— Start RECORDS —
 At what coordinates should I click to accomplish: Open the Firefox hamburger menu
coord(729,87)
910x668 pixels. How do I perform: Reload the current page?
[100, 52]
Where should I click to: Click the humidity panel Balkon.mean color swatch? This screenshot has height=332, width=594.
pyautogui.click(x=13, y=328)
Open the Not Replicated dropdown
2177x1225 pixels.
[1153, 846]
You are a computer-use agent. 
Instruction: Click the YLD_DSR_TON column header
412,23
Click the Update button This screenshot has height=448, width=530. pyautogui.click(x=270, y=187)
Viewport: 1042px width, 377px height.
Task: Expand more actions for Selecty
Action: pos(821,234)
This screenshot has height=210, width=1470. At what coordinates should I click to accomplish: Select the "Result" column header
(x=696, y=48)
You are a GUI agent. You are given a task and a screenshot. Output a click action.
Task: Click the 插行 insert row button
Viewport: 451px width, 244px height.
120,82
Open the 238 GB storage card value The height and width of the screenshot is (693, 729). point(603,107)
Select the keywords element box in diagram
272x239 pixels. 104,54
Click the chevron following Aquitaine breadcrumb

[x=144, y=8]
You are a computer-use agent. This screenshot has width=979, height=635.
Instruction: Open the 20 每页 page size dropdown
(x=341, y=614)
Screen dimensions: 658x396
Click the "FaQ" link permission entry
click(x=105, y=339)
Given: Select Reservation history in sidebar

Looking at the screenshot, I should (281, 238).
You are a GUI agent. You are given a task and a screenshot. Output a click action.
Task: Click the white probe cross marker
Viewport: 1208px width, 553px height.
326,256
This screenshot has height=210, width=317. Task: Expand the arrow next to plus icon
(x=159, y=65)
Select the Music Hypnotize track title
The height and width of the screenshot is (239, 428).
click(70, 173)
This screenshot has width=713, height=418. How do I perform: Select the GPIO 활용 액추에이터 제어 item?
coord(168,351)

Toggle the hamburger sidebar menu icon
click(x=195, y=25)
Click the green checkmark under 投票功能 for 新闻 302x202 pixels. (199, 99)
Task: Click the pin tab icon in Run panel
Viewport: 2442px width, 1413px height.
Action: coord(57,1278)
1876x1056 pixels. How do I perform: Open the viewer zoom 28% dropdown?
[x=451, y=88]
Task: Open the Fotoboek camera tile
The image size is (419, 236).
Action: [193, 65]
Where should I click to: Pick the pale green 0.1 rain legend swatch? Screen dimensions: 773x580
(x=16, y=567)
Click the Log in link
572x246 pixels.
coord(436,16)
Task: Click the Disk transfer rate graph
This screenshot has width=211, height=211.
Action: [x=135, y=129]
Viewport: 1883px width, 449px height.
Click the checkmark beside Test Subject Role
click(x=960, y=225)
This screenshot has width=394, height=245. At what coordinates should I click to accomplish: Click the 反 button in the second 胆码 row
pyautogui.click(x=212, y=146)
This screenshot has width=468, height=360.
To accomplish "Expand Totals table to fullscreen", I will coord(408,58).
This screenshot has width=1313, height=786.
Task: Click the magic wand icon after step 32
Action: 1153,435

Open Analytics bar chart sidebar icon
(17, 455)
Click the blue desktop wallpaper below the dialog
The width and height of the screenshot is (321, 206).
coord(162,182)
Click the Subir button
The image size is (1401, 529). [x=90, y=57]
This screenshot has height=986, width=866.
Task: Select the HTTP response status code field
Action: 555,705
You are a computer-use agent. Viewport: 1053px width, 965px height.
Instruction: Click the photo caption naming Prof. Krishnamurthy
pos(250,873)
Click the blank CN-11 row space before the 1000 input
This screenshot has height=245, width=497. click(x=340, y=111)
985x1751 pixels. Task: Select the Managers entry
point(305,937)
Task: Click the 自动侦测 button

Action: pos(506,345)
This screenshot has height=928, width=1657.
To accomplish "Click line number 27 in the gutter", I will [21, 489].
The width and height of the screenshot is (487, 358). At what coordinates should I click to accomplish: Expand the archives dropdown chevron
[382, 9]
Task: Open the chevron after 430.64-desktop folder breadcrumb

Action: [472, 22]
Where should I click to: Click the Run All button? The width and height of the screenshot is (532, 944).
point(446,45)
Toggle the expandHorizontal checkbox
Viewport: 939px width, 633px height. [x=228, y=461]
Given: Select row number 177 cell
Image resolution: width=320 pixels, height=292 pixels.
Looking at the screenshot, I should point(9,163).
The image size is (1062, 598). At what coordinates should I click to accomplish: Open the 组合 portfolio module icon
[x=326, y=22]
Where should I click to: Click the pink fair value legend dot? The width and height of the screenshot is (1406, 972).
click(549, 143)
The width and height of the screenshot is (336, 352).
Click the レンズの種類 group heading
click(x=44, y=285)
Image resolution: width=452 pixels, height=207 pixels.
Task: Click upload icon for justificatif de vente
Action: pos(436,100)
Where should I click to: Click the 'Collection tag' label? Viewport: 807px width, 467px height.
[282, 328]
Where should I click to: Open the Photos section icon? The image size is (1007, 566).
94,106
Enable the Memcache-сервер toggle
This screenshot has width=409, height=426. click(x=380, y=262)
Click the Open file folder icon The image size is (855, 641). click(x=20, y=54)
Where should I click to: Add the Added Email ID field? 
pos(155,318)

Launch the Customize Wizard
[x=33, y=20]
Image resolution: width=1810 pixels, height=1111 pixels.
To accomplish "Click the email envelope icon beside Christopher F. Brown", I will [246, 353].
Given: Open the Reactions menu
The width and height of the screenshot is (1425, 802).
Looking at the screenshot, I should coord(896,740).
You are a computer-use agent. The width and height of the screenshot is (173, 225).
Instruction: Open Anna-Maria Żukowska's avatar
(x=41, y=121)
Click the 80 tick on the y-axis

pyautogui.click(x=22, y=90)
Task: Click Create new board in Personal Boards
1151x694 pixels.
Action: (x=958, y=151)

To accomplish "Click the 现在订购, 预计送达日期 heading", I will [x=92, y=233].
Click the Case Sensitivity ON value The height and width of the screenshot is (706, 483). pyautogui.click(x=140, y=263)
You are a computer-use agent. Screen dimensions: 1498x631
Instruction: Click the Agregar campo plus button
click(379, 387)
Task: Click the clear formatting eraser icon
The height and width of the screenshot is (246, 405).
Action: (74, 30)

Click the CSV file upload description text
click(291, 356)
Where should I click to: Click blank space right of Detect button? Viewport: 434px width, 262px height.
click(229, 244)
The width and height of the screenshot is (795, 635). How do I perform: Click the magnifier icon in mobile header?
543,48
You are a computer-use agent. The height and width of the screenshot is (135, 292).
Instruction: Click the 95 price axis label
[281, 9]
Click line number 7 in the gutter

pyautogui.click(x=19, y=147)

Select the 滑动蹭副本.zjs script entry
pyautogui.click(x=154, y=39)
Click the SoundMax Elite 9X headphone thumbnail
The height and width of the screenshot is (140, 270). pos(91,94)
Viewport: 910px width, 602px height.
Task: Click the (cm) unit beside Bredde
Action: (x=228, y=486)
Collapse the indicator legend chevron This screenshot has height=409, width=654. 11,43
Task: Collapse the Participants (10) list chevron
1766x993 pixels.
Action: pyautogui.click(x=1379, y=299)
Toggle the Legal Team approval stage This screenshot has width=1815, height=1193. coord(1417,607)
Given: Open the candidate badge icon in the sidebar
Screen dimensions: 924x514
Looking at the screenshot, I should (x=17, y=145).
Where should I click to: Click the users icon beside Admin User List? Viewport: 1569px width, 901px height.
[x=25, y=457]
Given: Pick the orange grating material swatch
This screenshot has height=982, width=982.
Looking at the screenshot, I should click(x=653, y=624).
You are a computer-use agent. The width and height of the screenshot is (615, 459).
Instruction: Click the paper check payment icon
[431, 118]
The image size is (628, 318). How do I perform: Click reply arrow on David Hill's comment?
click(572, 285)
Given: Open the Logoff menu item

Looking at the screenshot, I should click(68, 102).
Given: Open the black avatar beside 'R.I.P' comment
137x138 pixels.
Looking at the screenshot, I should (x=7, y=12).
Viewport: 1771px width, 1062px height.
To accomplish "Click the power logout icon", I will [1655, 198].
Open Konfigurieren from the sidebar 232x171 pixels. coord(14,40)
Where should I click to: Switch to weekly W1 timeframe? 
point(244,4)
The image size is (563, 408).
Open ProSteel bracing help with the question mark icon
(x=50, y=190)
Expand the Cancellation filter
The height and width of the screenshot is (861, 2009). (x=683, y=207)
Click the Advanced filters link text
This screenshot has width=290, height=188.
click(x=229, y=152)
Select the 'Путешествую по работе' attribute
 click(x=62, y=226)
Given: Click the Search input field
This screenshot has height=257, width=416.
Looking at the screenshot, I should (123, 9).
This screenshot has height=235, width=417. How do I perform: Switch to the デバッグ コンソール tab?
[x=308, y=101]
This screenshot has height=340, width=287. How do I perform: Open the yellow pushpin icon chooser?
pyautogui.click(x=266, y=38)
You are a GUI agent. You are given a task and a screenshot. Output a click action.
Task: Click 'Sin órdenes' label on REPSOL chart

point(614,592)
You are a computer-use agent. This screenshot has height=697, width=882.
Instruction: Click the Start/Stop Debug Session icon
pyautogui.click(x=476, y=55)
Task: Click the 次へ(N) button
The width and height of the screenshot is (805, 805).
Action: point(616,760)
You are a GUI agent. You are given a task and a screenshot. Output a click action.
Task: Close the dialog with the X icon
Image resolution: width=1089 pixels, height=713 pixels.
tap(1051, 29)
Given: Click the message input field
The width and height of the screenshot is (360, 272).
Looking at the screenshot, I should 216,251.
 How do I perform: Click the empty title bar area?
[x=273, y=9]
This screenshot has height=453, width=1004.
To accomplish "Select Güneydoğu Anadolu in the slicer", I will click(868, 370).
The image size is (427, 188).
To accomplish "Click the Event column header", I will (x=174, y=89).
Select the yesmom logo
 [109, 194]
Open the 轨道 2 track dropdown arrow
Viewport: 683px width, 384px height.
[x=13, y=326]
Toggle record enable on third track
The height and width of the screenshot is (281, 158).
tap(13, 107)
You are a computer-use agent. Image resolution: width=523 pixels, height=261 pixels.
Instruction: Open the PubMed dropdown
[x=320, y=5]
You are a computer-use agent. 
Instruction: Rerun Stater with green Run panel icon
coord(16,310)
— End RECORDS —
§ EXERCISE REQUIREMENTS:
Reproduce verbatim the data starting with the line containing "910x668 pixels. How" and continuing through the line containing "[1153, 846]".

§ THE ANSWER:
910x668 pixels. How do I perform: Reload the current page?
[100, 52]
Where should I click to: Click the humidity panel Balkon.mean color swatch? This screenshot has height=332, width=594.
pyautogui.click(x=13, y=328)
Open the Not Replicated dropdown
2177x1225 pixels.
[1153, 846]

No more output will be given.